■ Aufgaben
(1) Gib den Text zum Antrag auf Arbeitslosengeld wortgetreu aus, beginnend bei „In seiner Beschwerde“ und endend bei „unmöglich machen würde.“.
(2) Seit welchem Datum unterliegt der Beschwerdeführer laut dem Text zum Antrag auf Arbeitslosengeld der Pflichtversicherung in der PV nach dem GSVG?

■ Seitenauszug

.....

Am 1.10.2012 stellte der spätere Beschwerdeführer einen Antrag auf Arbeitslosengeld. Da zum Zeitpunkt der Antragstellung eine Pflichtversicherung in der PV vorlag, setzte das Arbeitsmarktservice (AMS) mit Bescheid vom 16.10.2012 das Verfahren bis zur Entscheidung über die Pensionsversicherungspflicht aus. Mit Schreiben vom 27.12.2017 urgierte der Beschwerdeführer seinen Arbeitslosengeldbezug. Mit Bescheid vom 8.1.2018 wurde dem Antrag gem § 7 Abs 1 Z 1 und Abs 2 iVm § 12 AlVG mangels Arbeitslosigkeit keine Folge gegeben.

In seiner Beschwerde brachte der Beschwerdeführer vor, dass die Pflichtversicherung in der PV nur auf berufsrechtliche Vorschriften zurückzuführen sei. Ohne Vollversicherung wäre er gezwungen, die Berufsbefugnis als Steuerberater zurückzulegen. Dies hätte zur Folge, dass auch die in den berufsrechtlichen Vorschriften geregelte Fortbildungspflicht wegfallen würde, was eine zielorientierte Stellensuche als Steuerberater unmöglich machen würde.

Am 2.5.2018 wurde die Beschwerde dem BVwG vorgelegt. Im Begleitschreiben teilte das AMS mit, dass der Beschwerdeführer als Komplementär und selbständiger Steuerberater seit 1.8.1996 der Pflichtversicherung in der PV nach dem Gewerblichen Sozialversicherungsgesetz (GSVG) unterliege. Aus den Steuerbescheiden würden sich in den Jahren 2014 bis 2016 Einkünfte aus selbständiger Erwerbstätigkeit über der monatlichen Geringfügigkeitsgrenze ergeben. In den Jahren 2012 und 2013 sei ein Einkommen unter der Geringfügigkeitsgrenze erzielt worden. Außerdem verwies das AMS darauf, dass § 12 Abs 1 Z 2 AlVG durch das Arbeits- und Sozialrechts-Änderungsgesetz (ASRÄG) 2014 dahingehend geändert wurde, dass eine zwangsweise Pflichtversicherung in der PV aufgrund eines Einheitswertes das Vorliegen von Arbeitslosigkeit nicht ausschließt, wenn kein Einkommen über der Geringfügigkeitsgrenze zu erwarten ist. Diese Regelung sei im Hinblick auf Nebenerwerbslandwirte geschaffen worden, es sei jedoch eine analoge Anwendung der Bestimmung auf selbständig Erwerbstätige iSd § 12 Abs 6 lit c AlVG, Komplementäre und Gesellschafter einer Offenen Gesellschaft (OG) zu erwägen.

.....

■ Datenzeilen
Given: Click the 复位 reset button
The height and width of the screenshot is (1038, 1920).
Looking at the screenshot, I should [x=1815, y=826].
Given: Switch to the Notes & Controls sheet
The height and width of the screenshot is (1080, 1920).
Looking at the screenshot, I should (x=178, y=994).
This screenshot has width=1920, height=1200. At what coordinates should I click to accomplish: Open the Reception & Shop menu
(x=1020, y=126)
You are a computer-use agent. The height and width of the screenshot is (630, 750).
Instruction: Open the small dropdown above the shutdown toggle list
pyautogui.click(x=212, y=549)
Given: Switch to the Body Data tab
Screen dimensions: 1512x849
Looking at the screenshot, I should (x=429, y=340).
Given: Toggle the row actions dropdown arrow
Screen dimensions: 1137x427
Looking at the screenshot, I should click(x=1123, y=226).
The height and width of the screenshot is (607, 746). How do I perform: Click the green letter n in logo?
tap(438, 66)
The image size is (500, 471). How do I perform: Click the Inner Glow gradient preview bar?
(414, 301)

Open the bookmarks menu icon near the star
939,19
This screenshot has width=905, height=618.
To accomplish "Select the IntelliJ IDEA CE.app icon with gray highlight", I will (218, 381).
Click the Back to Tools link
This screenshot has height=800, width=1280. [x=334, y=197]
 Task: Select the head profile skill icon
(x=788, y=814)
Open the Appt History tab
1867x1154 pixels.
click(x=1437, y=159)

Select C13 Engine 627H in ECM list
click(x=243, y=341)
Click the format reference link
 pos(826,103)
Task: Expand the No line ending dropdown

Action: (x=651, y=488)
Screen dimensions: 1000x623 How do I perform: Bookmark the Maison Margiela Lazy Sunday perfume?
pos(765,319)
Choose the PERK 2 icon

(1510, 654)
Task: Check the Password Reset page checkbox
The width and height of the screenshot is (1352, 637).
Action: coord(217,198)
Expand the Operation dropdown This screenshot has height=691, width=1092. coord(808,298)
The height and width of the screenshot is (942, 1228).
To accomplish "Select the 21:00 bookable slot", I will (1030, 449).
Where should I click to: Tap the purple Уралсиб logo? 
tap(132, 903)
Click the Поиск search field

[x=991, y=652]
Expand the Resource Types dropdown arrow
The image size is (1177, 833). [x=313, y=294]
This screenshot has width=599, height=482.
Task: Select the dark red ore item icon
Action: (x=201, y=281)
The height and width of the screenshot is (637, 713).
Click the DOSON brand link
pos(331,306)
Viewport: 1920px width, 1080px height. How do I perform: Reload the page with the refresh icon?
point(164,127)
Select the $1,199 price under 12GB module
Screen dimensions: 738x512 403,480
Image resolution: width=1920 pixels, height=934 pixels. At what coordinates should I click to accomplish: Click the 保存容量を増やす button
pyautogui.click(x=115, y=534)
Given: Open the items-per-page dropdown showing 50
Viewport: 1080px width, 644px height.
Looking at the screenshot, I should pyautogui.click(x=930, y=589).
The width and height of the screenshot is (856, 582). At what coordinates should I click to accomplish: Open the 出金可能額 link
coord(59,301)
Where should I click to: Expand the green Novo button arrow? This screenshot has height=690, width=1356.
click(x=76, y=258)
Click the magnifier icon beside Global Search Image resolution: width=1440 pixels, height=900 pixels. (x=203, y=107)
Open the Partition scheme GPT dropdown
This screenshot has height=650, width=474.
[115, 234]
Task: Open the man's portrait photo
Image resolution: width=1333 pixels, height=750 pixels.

.....

■ Lösungen
(1)
In seiner Beschwerde brachte der Beschwerdeführer vor, dass die Pflichtversicherung in der PV nur auf berufsrechtliche Vorschriften zurückzuführen sei. Ohne Vollversicherung wäre er gezwungen, die Berufsbefugnis als Steuerberater zurückzulegen. Dies hätte zur Folge, dass auch die in den berufsrechtlichen Vorschriften geregelte Fortbildungspflicht wegfallen würde, was eine zielorientierte Stellensuche als Steuerberater unmöglich machen würde.

(2) Seit dem 1.8.1996.